The stories about the overly competitive sports parents are true. I’ve seen them in the stands yelling at their kids, yelling at the coaches, and yelling at the umpires. They’re the parents trying to make their kid the next Micky Mantel, or Jackie Robinson, or Randy Johnson. Or they’re the parents that felt robbed of a chance to be the star and are reliving their glory days through their children.

I never wanted to be that parent. When my son started playing hockey, it was because he wanted to. When he moved on to baseball, it was because he wanted. He loved it. I thought my great advantage was that I never played organized sports as a child so I had no delusions of fame and fortune for myself or him. He could play a sport because he wanted to without fear of it being a proxy for my unfulfilled dreams or the pressure of making it his career.

But at a recent game, I caught myself yelling at my son about his mechanics. Get your elbow up! Keep your eye on the ball! I yelled to get his attention when he wasn’t in the right position or was playing with his hat. What are you doing? Pay attention!

During one of his at-bats, I was louder than his coaches. I could see that he was anxious and overwhelmed by all the other voices coming in at him. I knew he was also nervous because he was in a hitting slump. I wanted to be louder so that he would focus on my voice because I thought that would settle him down. When he struck out, I got mad at everyone else for yelling at him and distracting him. When my wife tried to talk to me, I snapped at her. Then, it hit me.

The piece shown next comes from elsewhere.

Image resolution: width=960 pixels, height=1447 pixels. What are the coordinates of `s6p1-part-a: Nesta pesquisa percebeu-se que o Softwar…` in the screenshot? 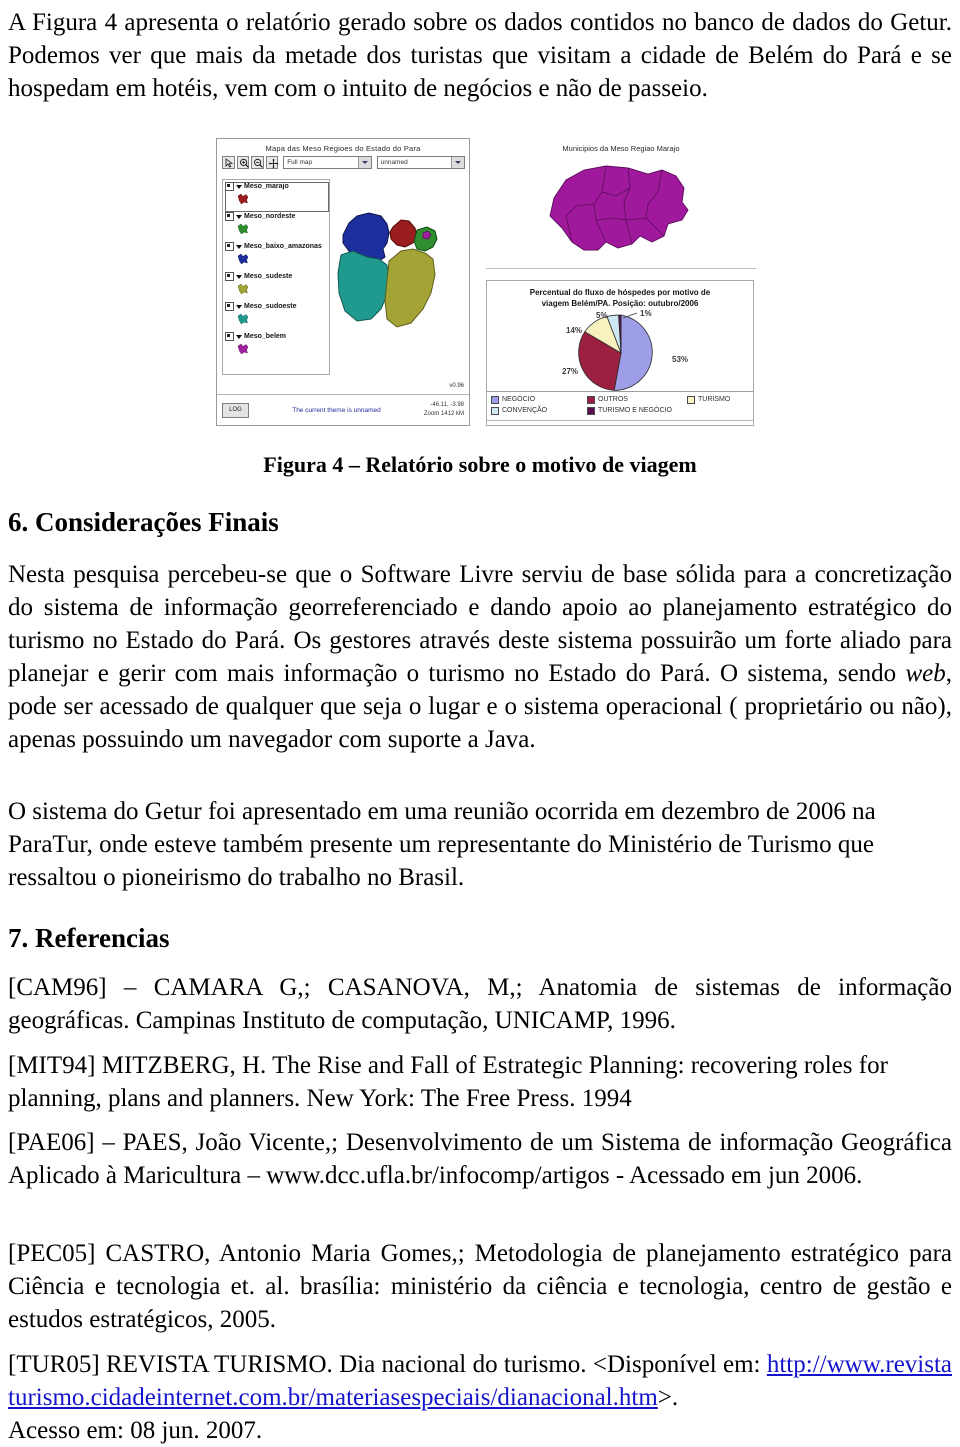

I had become “that parent”.

I tried to convince myself that it was different. I wasn’t trying to live through him on the field or get him a contract. I thought he would be happier playing baseball if he did better and I knew he could do better. I was trying to help him stay on task and remember his steps so that he would be able to draw some enjoyment from something in his life. It was for him, not for me.

But from his perspective, his dad is yelling at him because he is doing something wrong. My son walks around apologizing for everything, anyway. I can’t help but think those things are related. Am I snapping at every little thing and making him feel in a constant state of disappointment where he feels the need to apologize all the time?

I know that that’s like. I grew up with an unhealthy expectation of perfection. I’m still struggling with it today, and I see how it limits me. I wasn’t placing expectations on my son to become a professional baseball player. I wasn’t trying to relive my youth. But I still risked ruining the game that he loves by transferring my baggage to him and, worse, watching it seep into the rest of his life, too. I desperately want to learn those lessons before it’s too late because I don’t want him to turn away from something he loves because of me. I don’t want to be “that parent” who takes the joy out of the game. Because I can’t get out of the way.

Baseball has been very good for my son. It continues to teach him how to be a part of a team. It gives him opportunities to believe in himself and work through difficult situations. It teaches him how to be a gracious winner and loser. And it shows him that he can get better at something through practice because he can see how he is better at the end of the season than he was at the beginning.

Baseball has been good for me, too. It gives me opportunities to see my son in different situations where he can fail and succeed. It shows me that he can do so much more than I think he can, and it shows me when he can’t. And it’s causing me to look inward at my issues with perfection so that I don’t make them his.

I want to do better. I think I am doing better. I hope I am doing better. Because at the end of the season, I want to see how much better I am than I was at the beginning.